Mysius and co-writer/cinematographer Paul Guilhaume quickly dispatch with any semblance of realism, allowing Vicky to use nondescript witchcraft in order to witness the tortured queer relationship between her mother and aunt, allowing the audience to understand all the unstated tension that exists within this town. It is, to some extent, nonsensical in its concept and execution, but Mysius and her capable performers bring a humanity to this story that keep it afloat. She and Guilhaume are less interested in logic than emotion, their camera focusing on the distinct moments, minute and major, that create a lasting relationship. From the child seemingly toying with the very fabric of reality to the collection of adults repressing their real feelings due to shared trauma, its characters all exist in a fascinating moral gray zone. Its occasional melodramatic beats never detract from the ensemble’s natural chemistry, and the relationship between Exarchopoulos and Emati sings beautifully with or without words.

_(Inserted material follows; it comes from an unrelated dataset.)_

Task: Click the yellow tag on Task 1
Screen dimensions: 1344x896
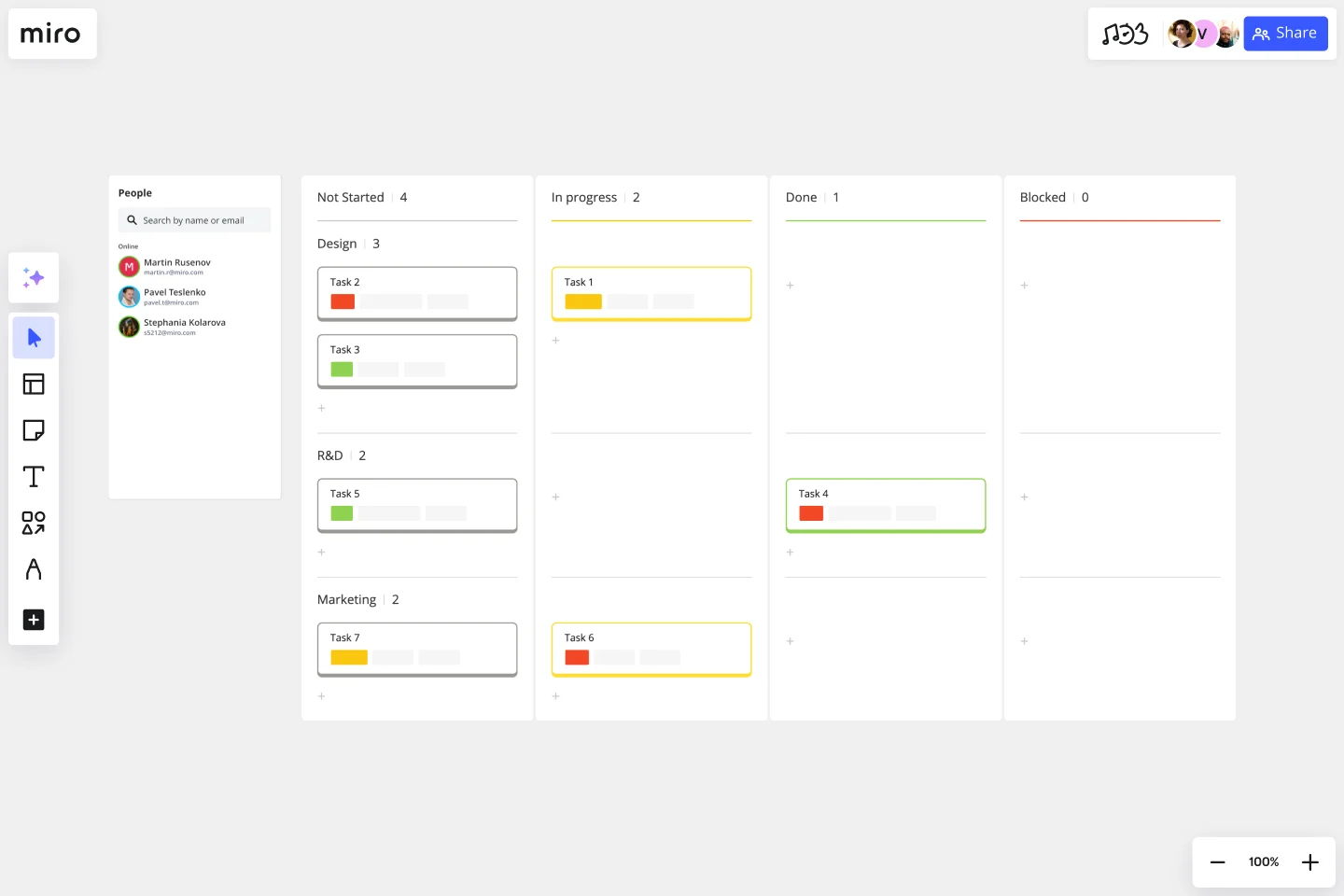Action: 583,301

The way films like Tchaikovsky’s Wife, Fogo-Fátuo, and The Five Devils navigate melodrama while embracing quiet performances exists in direct contrast to one of the loudest films of the competition: Valeria Bruni Tedeschi’s Les Amandiers (titled Forever Young in English). With every scene, Tedeschi’s film seems designed to shout what the characters are thinking at the viewer, with its admittedly talented cast performing each moment as though it was their only chance to shine. This is, in part, because the film’s theme allows for it, focusing on the relationships between a number of students accepted into a prestigious acting school, and in part because the film has no understanding of how to modulate between comedy and tragedy.

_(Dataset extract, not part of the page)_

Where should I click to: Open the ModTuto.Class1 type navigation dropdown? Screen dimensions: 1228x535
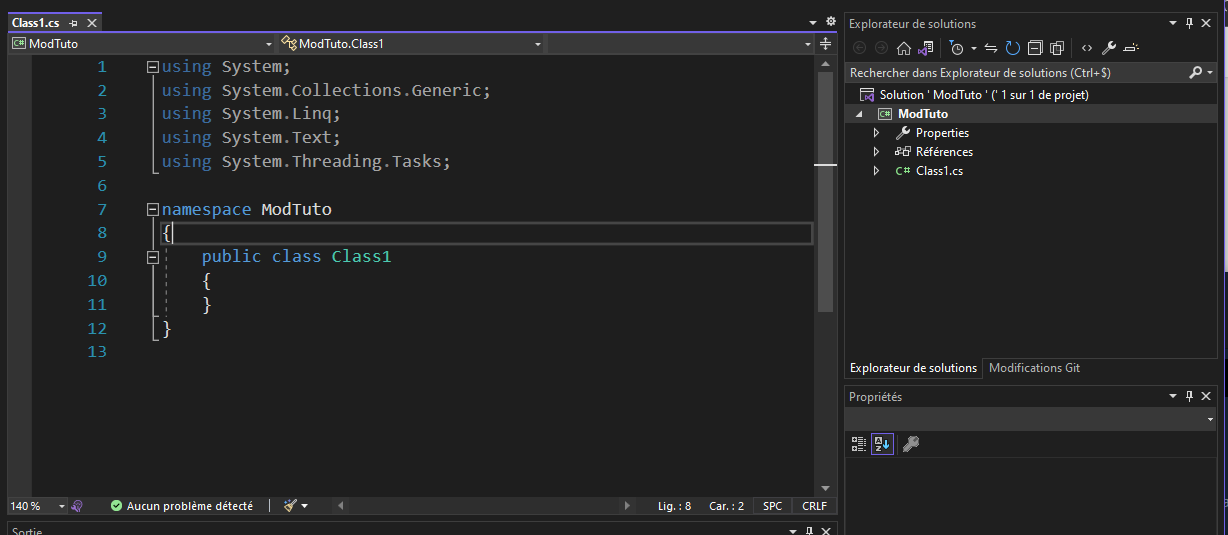[x=412, y=44]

Les Amandiers isn’t so far removed from early Bret Easton Ellis novels like Less Than Zero or The Rules of Attraction in its depiction of raucous youths who are both into and at odds with each other. There’s all the sex, drugs, and violence of his work, but without any incisive commentary on what exactly draws its characters to acting other than the allure of stardom. Despite being based on a real place (Les Amadiers being a very real acting school run by Patrice Chéreau and Pierre Romans), much of the film feels like a retread. Tedeschi draws out some fascinating and committed performances from every young actor she works with here, but their characters eventually grow exhausting to watch and like the film itself, we may not be able to decide whether to hold contempt or affection for them.

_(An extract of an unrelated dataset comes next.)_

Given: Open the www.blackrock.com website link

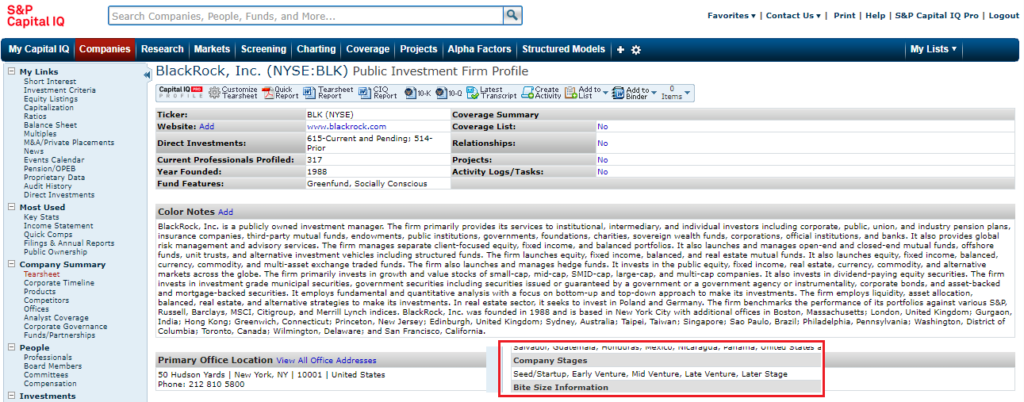Looking at the screenshot, I should coord(346,127).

These films, while overwhelmingly different from one another, only exist in conversation because of the arbitrary selection of the Queer Palm competition. But how is Cannes defining queerness here? Is it simply inclusion of LGBTQ+ characters or does it go deeper than that and into how the filmmakers approach telling stories of otherness? Cannot Tchaikovsky’s (presumably straight) wife and her experiences in a world that isolates her because of her desire be considered queer in and of itself? Cannot Albert Serra’s Pacifiction, with its offbeat comic sensibility and astute exploration of the liminal spaces created by colonialist exploitation of native lands, be considered a queering of the typical sociopolitical thriller?

Or what about those that were not in competition for this award, like David Cronenberg’s Crimes of the Future? That film—fixated on the euphoria, the politics, and the trauma that comes with having and changing a body—is more distinctly queer to me than anything Dhont has made. Neither I nor the ever-shifting juries in charge of selecting a winner can concretely define this term, but that’s precisely what makes the wide breadth of films in each selection so gratifying. Even when the winner is your typical melodrama, there’s a chance of discovering something as thrilling as Rodeo’s extensive BMX bike stunts or Fogo-Fátuo’s couple sixty-nineing in the remains of a forest fire.